• [EXERCISE DIRECTIONS]
The number of lines holding "agent" is all you should give; count them in the records below.

• [SOURCE MATERIAL]
========
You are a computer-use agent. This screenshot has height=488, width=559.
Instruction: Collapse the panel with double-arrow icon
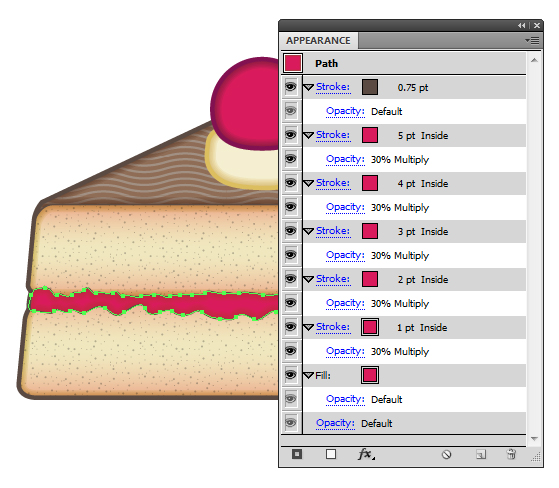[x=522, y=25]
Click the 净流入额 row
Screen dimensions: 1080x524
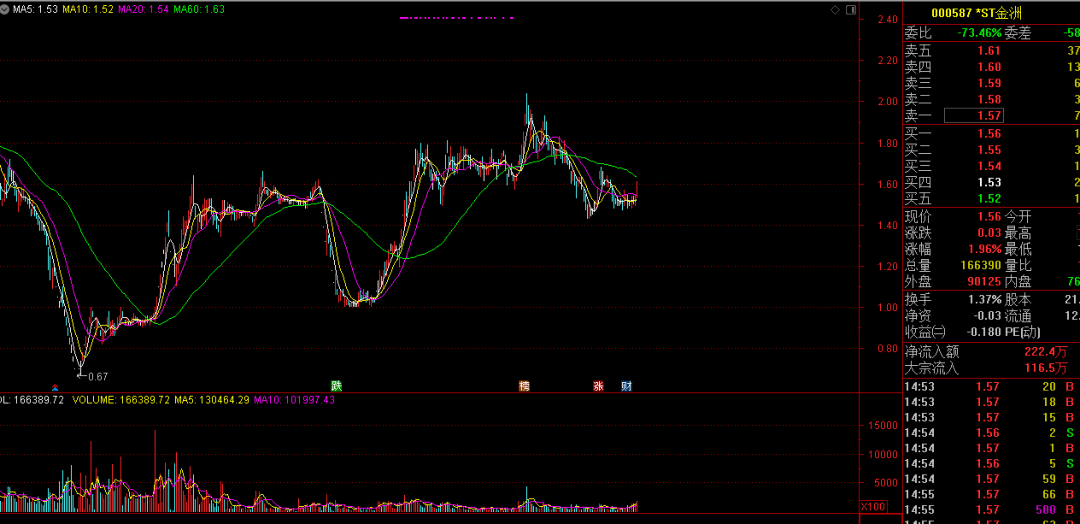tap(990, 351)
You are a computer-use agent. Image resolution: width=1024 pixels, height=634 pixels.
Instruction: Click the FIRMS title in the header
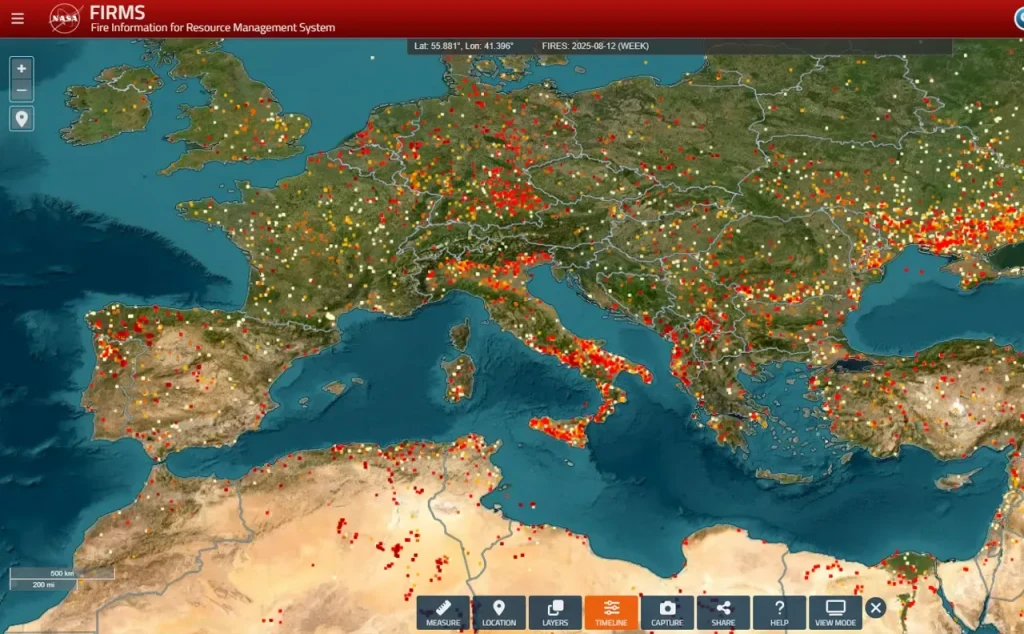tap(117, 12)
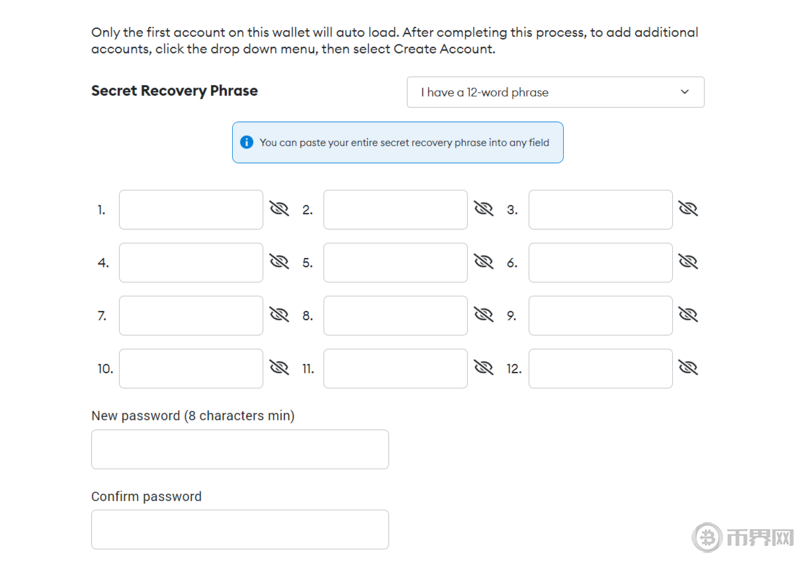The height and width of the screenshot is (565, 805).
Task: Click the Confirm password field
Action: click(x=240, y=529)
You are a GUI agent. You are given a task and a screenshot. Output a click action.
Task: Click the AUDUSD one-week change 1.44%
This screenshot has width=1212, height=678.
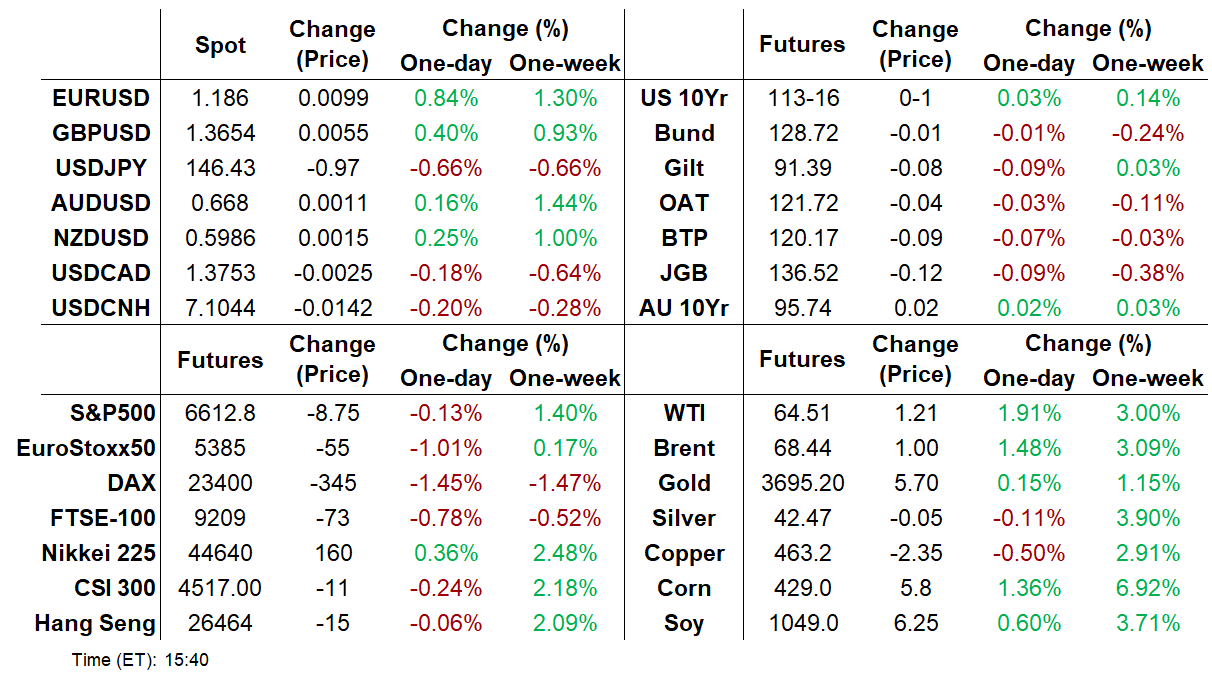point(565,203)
========
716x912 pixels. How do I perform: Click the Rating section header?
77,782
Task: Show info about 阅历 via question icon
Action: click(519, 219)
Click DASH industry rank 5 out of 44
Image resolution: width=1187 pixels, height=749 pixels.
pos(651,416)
========
• [ANSWER BOX]
3